基于体细胞突变数据库筛选免疫原性结直肠癌高频新抗原的方法  被引量：1

作　　者：秦丽丽 李毅坚 梁兆端 陈蕾 李文慧 陈超 黄亚灵 张乐 刘松明 邱思 葛玉萍 彭文婷 林欣欣 张秀清 董旋 李波 Lili Qin;Yijian Li;Zhaoduan Liang;Lei Chen;Wenhui Li;Chao Chen;Yaling Huang;Le Zhang;Songming Liu;Si Qiu;Yuping Ge;Wenting Peng;Xinxin Lin;Xiuqing Zhang;Xuan Dong;Bo Li(BGI-Shenzhen,Shenzhen 518083,China;College of Basic Medicine,Dali University,Dali 671000,China;BGI Education Center,University of Chinese Academy of Sciences,Shenzhen 518083,China;BGI-GenoImmune,BGI-Shenzhen,Wuhan 430079,China)

机构地区：[1]深圳华大生命科学研究院,深圳518083 [2]大理大学基础医学院,大理671000 [3]中国科学院大学华大教育中心,深圳518083 [4]武汉华大吉诺因生物科技有限公司,武汉430079

出　　处：《遗传》2020年第6期599-612,共14页Hereditas（Beijing)

基　　金：国家自然科学基金项目(编号:81702826);深圳市科技创新委员会项目(编号:JCYJ20170303151334808,JCYJ20170817150015170)资助。

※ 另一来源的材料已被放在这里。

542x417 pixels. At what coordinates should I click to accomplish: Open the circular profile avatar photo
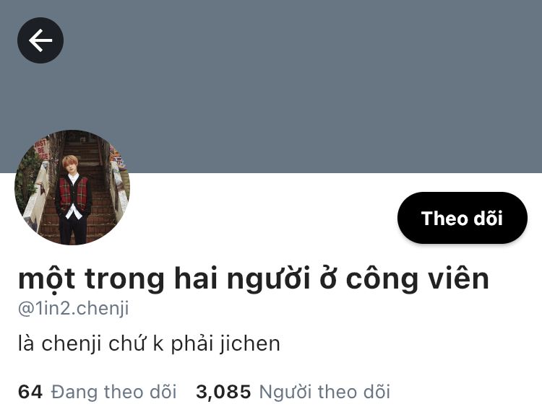72,188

摘　　要：结直肠癌是世界高发和高致死率的恶性肿瘤。靶向新抗原的免疫治疗已被证实可以诱导癌症患者肿瘤持续消退,但这些特异性新抗原,仅适用于个体精准治疗。随着大量的高频肿瘤基因突变被发现,这些与突变相关的高频新抗原可覆盖更多人群,具有较强的临床意义。然而目前结直肠癌中是否也存在高频新抗原仍不清楚。本研究利用来源于321个结直肠癌患者的体细胞突变数据库,联合1种标准过滤和7种预测算法,筛选并获得了25个基于中国人高频分型HLA-A^*1101限制性的高频新抗原,它们均具有高亲和力(IC50<50 nmol/L)和高呈递分值(>0.90);其中,除了阳性对照多肽KRAS_G12V8-16外,11个高频新抗原能够在体外诱导细胞毒性T淋巴细胞(cytotoxic T lymphocyte,CTL)分泌γ干扰素(interferon gamma,IFN-γ),证实具有免疫原性。选取免疫原性最强的新抗原C1orf170_S418G413-421及阳性对照多肽KRAS_G12V8-16体外刺激T细胞,利用流式细胞分选及单细胞转录组测序技术,获得其特异性CTL的免疫组库信息,所构建的TCR-T(T-cell receptor engineered T cell)能够识别新抗原并分泌细胞因子。以上结果表明,本研究开发了一种利用体细胞数据库预测并体外筛选验证具有免疫原性高频新抗原的方法,为结直肠癌及其他癌种的多肽、DC(dendritic cells)疫苗、TCR-like抗体、TCR-T等免疫治疗提供了重要的多肽靶点和TCR信息,具有实际的临床应用价值。Colorectal cancer(CRC)is a malignant cancer with high incidence and mortality in the world.Immunotherapy targeting neoantigens can induce durable tumor regression in cancer patients,but is almost limited to personalized precision therapy,due to the individual differences of unique neoantigens.With the discovery of many common oncogenic mutations,and such mutation-associated neoantigens could cover more patients,and hence are valuable in clinical field.However,whether the common neoantigens can be identified in CRC is unknown.Combining the somatic mutations data from 321 CRC patients with a filter standard and 7 predicted algorithms,we screened and obtained 25 HLA-A^*1101-restricted common neoantigens with a high binding affinity(IC50<50 nmol/L)and presentation score(>0.90).Besides the positive epitope KRAS_G12V8-16,11 out of 25 common neoantigens specifically induced in vitro prestimulated cytotoxic lymphocyte(CTL)to secrete interferon gamma(IFN-γ).Moreover,combining cell-sorting technology and single-cell RNA sequencing,the immune repertoire profiles of C1orf170_S418G413-421 and KRAS_G12V8-16-specific CTL were analyzed and validated.Their related T-cell receptor engineered T cell(TCR-T)cells could also recognize the neoantigens and secrete IFN-γ.Hence,we have established a method to screen for common neoantigens with immunogenicity in CRC based on the public somatic mutation library.It can provide essential peptide and TCR information for immunotherapies,such as peptides,dendritic cells(DC)vaccines,TCR-like antibodies,TCR-T,etc.,for the CRC and other cancers,which has practical application value in the clinics.

关 键 词：结直肠癌 高频 新抗原 呈递 

分 类 号：R735.3[医药卫生—肿瘤]